I’ve no reason to replace the Lamy in my tool kit, nor any desire to do so. Rather than the Pentel getting used as a solo drawing instrument, I’ll very likely use it to supplement the Lamy in sketches that might benefit from having a greater variety of line weights, or to quickly block in shadow areas. I don’t lightly consider adding anything to my kit. I’ve no desire to haul around a bunch of drawing crap – a pen and book are already cumbersome enough.

Later in the day we found ourselves in the Northeast, dining at Ophelia’s on the Independence Square. The place was quiet as a church due to the fact that the Chiefs playoff game had pulled regular patrons away to sports bars and game parties. A few tables were occupied, and a piano provided soft background music. The place was kind of dark, and I had made an awesomely poor choice of tables: the line of sight to the piano was far from a clear shot. Oh well. (Pentel brush pen in Canson sketchbook, Kansas City and Independence, Missouri. Approximately 6 x 9 inch pages.)

Shadow play.

3 January, 2016. My new toy is a Pentel brush pen. Until now, none of the brush pens I’ve used seemed worth a good goddam. This pen hasn’t been used enough to render an opinion one way or the other, but I haven’t tossed it into a drawer yet – and that’s more than I can say for all previous comers. To be clear, this isn’t as handy as my Lamy Safari medium nib fountain pen or a Pilot Varsity, either of which I will carry for daily use in my sketchbook. I’m pretty leery about adding anything whatsoever to the small kit I carry with me in the first place. Honestly, a black ballpoint and a pencil are more than satisfactory; the fountain pens are my first string team though.

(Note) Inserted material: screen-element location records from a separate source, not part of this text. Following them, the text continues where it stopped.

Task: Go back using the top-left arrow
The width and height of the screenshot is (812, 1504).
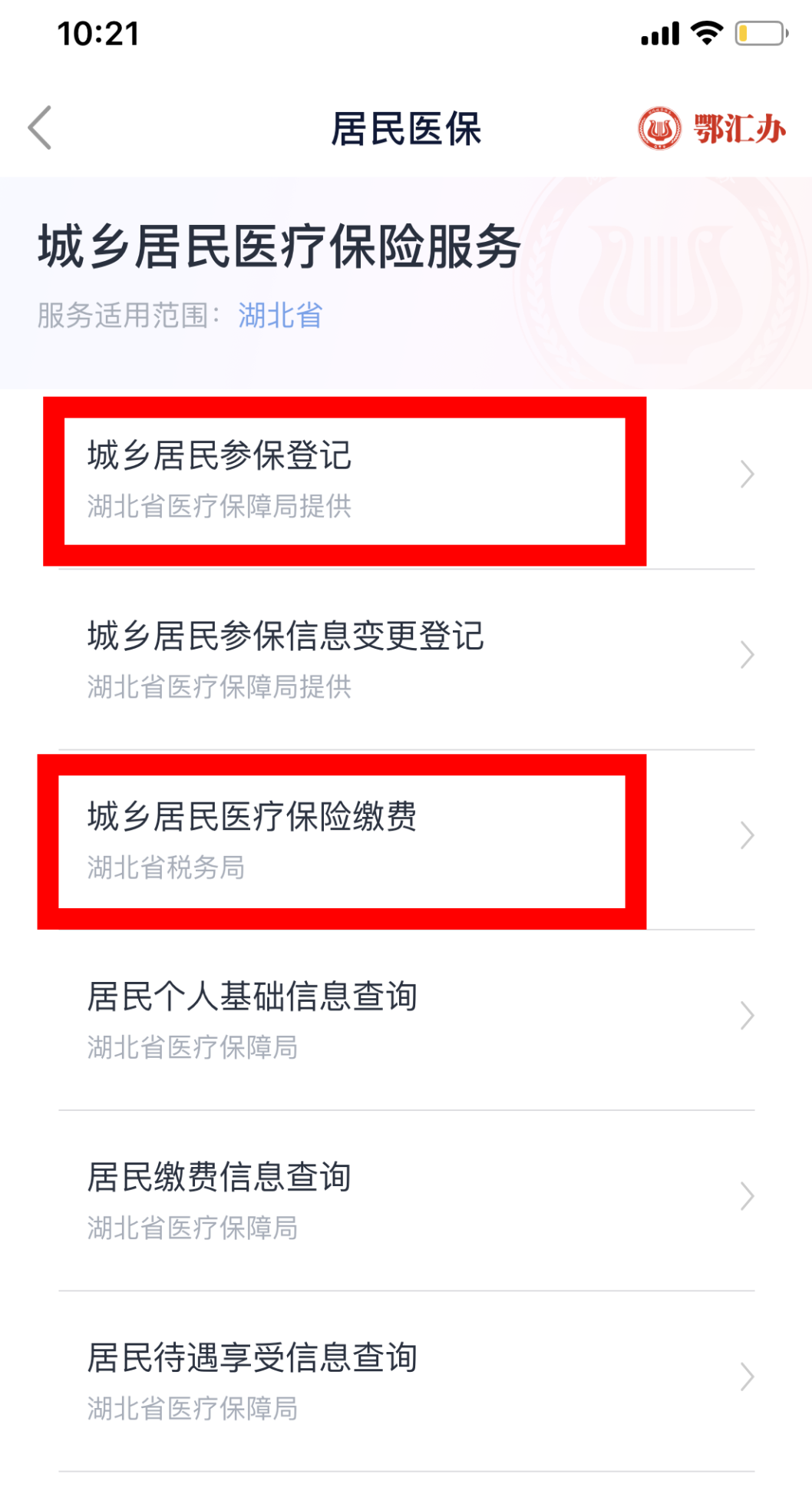Action: click(40, 127)
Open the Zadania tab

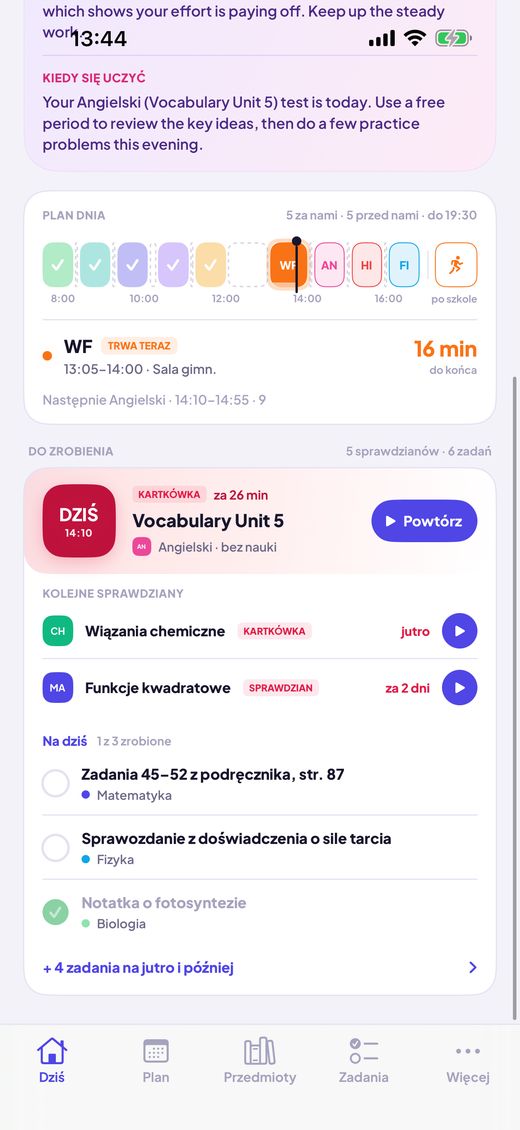click(x=364, y=1061)
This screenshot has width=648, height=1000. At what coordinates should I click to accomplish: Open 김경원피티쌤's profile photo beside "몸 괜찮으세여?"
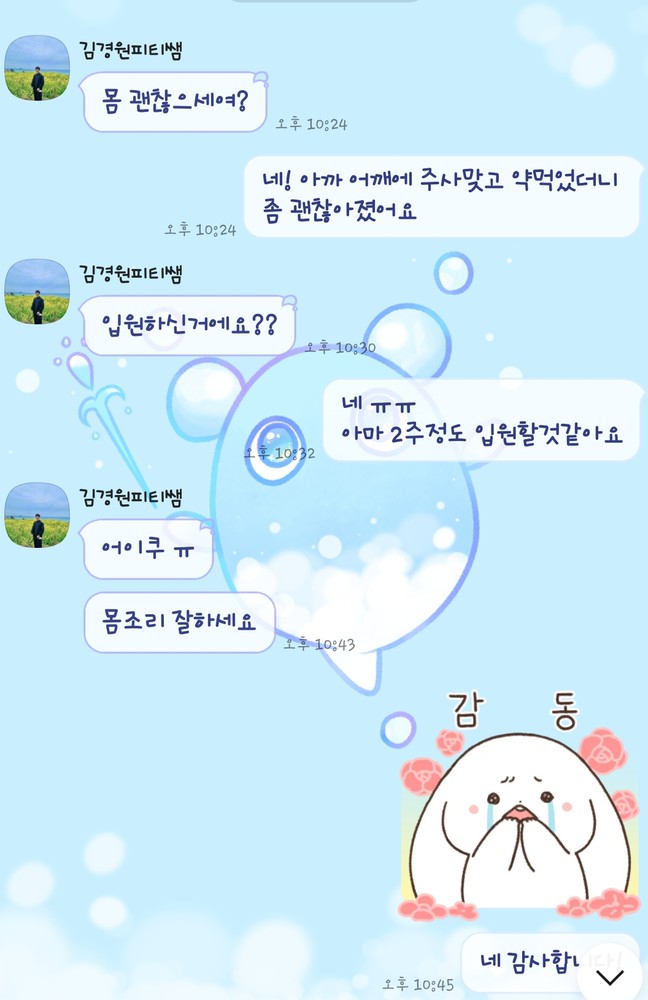37,68
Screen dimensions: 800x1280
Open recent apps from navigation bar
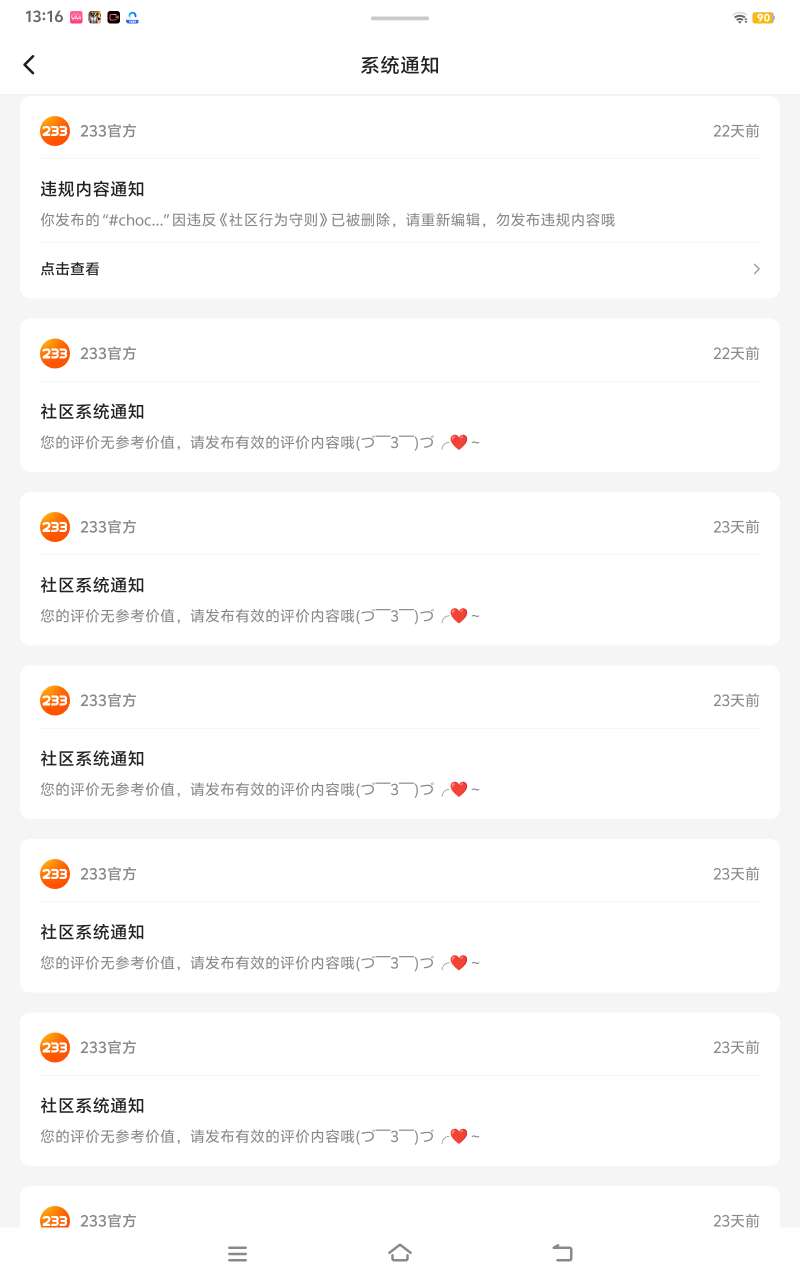pyautogui.click(x=237, y=1253)
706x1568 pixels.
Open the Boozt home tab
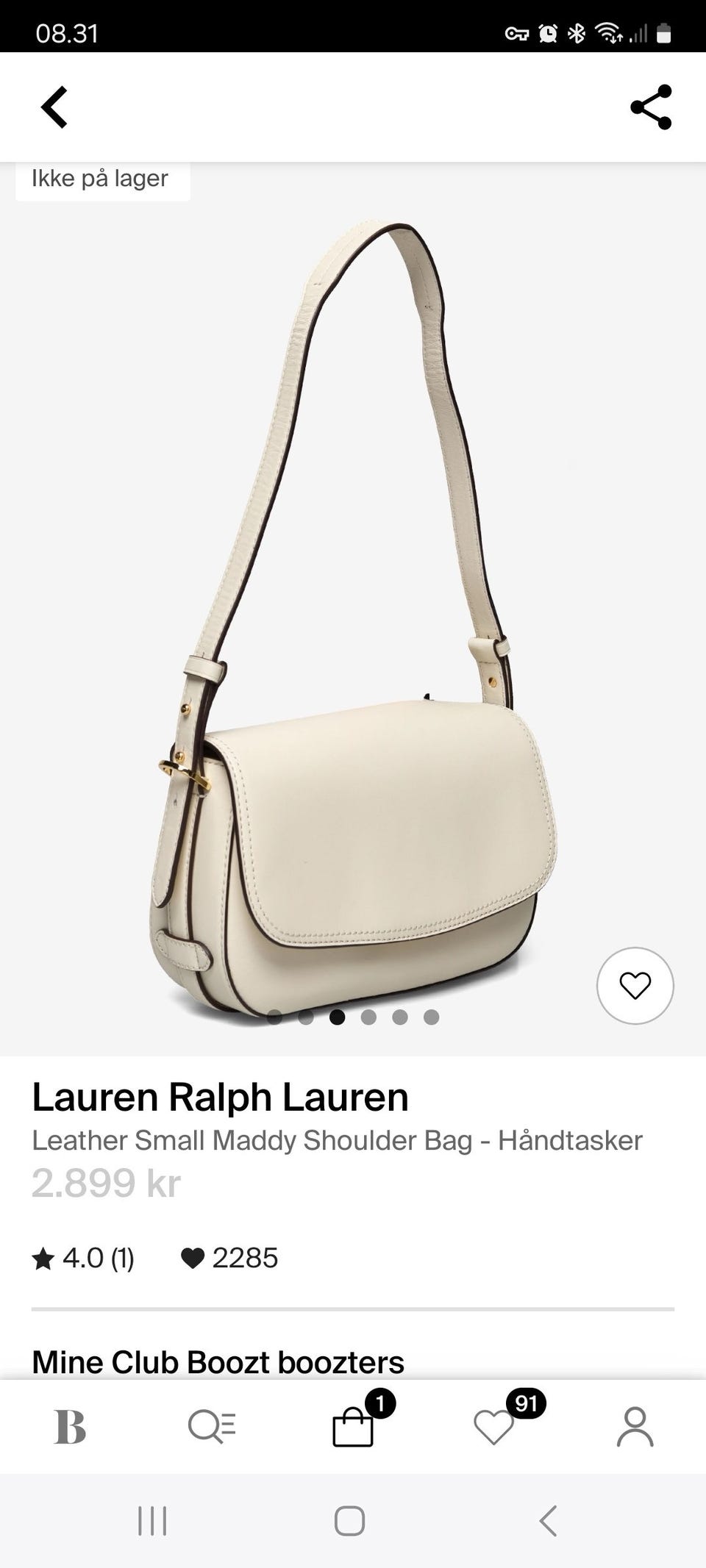coord(71,1427)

I’ll play with this Pentel a bit more and perhaps – but only perhaps – I’ll consider it for special purpose duties. Drawing or writing with it forces me to modify my strokes, pressure, and even the angle at which I hold the pen pretty significantly. Thus, it isn’t nearly so intuitive to use as the Lamy, and therefor the line work isn’t nearly as fluid. But there are some nice qualities to the halftone areas that intrigue me a little, and that’s a plus. We shall see. (Pentel brush pen in Aquabee sketchbook, approximately 5 x 7 inches.)

Quick sketching

2 January, 2016. Quick sketches. ’tis the season – for shopping and gift wrapping and lots and lots of family gatherings and meals… but not a lot of time for drawing or painting. It’s catch as one can, and I’m briefly on my own in those early minutes as the sun comes up, providing an equally brief respite before another arduous day of whatever it is that has been planned out. So, quick sketches. (Pilot Varsity fountain pen in 6 x 9 inches sketchbook.)

New Year’s Day Sunrise

1 January, 2016. This is a lightning fast sketch – man, the light was changing fast! Nevertheless, the dramatic shadows across the snow caught my attention as the sun crested the horizon this first morning of 2016. The sketch doesn’t do the location justice: it’s just a fleeting glimpse, but I was happy to be there to see it happen.

By the way, I go through stages where I simply do not have the patience to paint in watercolor on location. This morning was one of those times. Despite the chill, water dried too fast on the shadows leaving them with a sketchy appearance – which bugs the living hell out of me. Also, those blues are a little too blue – they should have the tiniest bit of violet in ’em and that also have me reacting in an OCD sort of way. I know it’s silly to get hung up on a fifteen minute sketch, but there you have it folks: I sometimes do.

For some reason, painting in oils – well, oils never affect me the same way. I know up front when I’m painting en plein air with oils that I’ll be on location for about an hour or so, start to finish. Perhaps because I’m already working on some sort of internal timer to begin with, I’m more self-forgiving.

OK, enough with the psychoanalysis already. Time to check the forecast to see if I can spend more than fifteen minutes outdoors painting today. (Watercolor in Moleskin watercolor journal, Clay County, Missouri.)